The American Academy of Periodontology (AAP) does not have an official position, but Samuel Low, D.D.S., M.S., president of the academy also attended the conference.
"For us periodontists, I believe risk is a crucial factor," Dr. Low told DrBicuspid.com. "We at the academy don't think they all should be removed; we have to use discretion. I've seen the damage that has been done to second molars by keeping third molars. One of the first places we see periodontal disease is in between the second and third molars, and due to their anatomical position, significant gum disease there is extremely difficult to treat surgically."
Dr. Low acknowledged the difficult nature of cleaning third molars was as an important aspect of the discussion at the AAOMS meeting, and added that "for patients already susceptible to gum disease, it's a risk not to remove third molars."
Dr. Moore argued that periodontists were appropriately involved in the AAOMS-sponsored research.
"The periodontists who were involved in these studies are fully on board with the idea that the wisdom tooth is difficult to maintain and that if you probe it, you'll find that it has pathologic probe depths," he explained.
Dr. Friedman disagreed. "What's true for wisdom teeth by their reasoning should be true for other teeth," he responded. "So any tooth with pocket depth greater than 4 mm should be removed?"
Critics contend that the overall risk associated with third molar extractions -- including jaw fractures, damage to the maxillary sinus or to adjacent teeth, and the infrequent death caused by anesthesia -- is an aspect of the debate that is glossed over. In 2008, the APHA estimated that 3.8 million patients account ed for 5 million wisdom tooth extractions annually, and that roughly 17,000 to 50,000 of them experience permanent mandibular nerve paresthesia of varying degrees of severity. TMD/TMJ injuries, some permanent, affect tens of thousands, and pain, swelling, bruising and malaise from typical extractions cause patients to rack up over 10 million days of discomfort and disability annually resulting in missed school and work, according to the organization.
Dr. Moore disagreed. "It was my feeling from being in practice that if you take wisdom teeth out in young, healthy people sometime between age 14 and 16, they can be taken out safely with very little risk, compared to some that claim high rates of injury," he countered. "The real incidents of injury happen preferentially in people over 25 and the rate of injury, in particular nerve injury -- the single worse thing that can happen when you take out wisdom teeth -- is probably less than 1 in 2,500."
It has also been suggested that factors other than health reasons or proprietary efforts have guided the AAOMS' research, such as protecting revenue streams.

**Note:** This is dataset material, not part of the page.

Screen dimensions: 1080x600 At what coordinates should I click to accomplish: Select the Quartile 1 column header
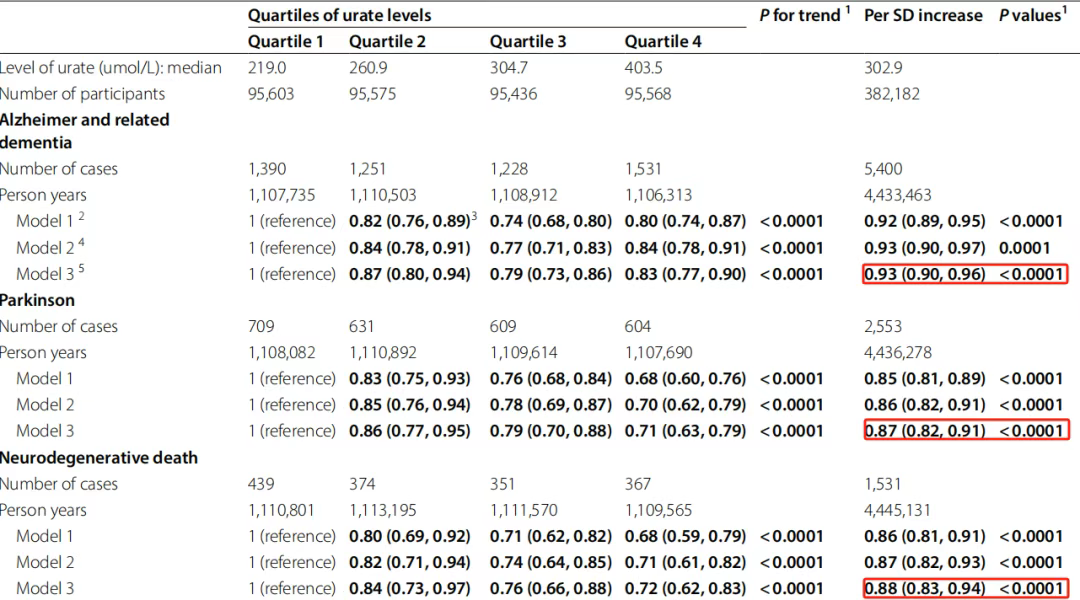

"Let me give you this dilemma," Dr. Moore said. "We increasingly are asked in healthcare to provide evidence for what we do. When nobody else out there is willing to fund the research that needs to be done to prove or disprove whether you should do something or not, it becomes incumbent upon the people who have a belief based on their clinical practice that something is a good treatment. Then they have to roll the dice."
Dr. Rafetto agreed and offered a personal anecdote.
"I took out my 16-year-old daughter's third molars," he said. "I didn't get paid for that. I did it because it was the right thing to do, and I certainly wouldn't subject a family member to any undue risk of complication. I did it because that's the optimal time in her case. I have to treat people the way I would treat family members."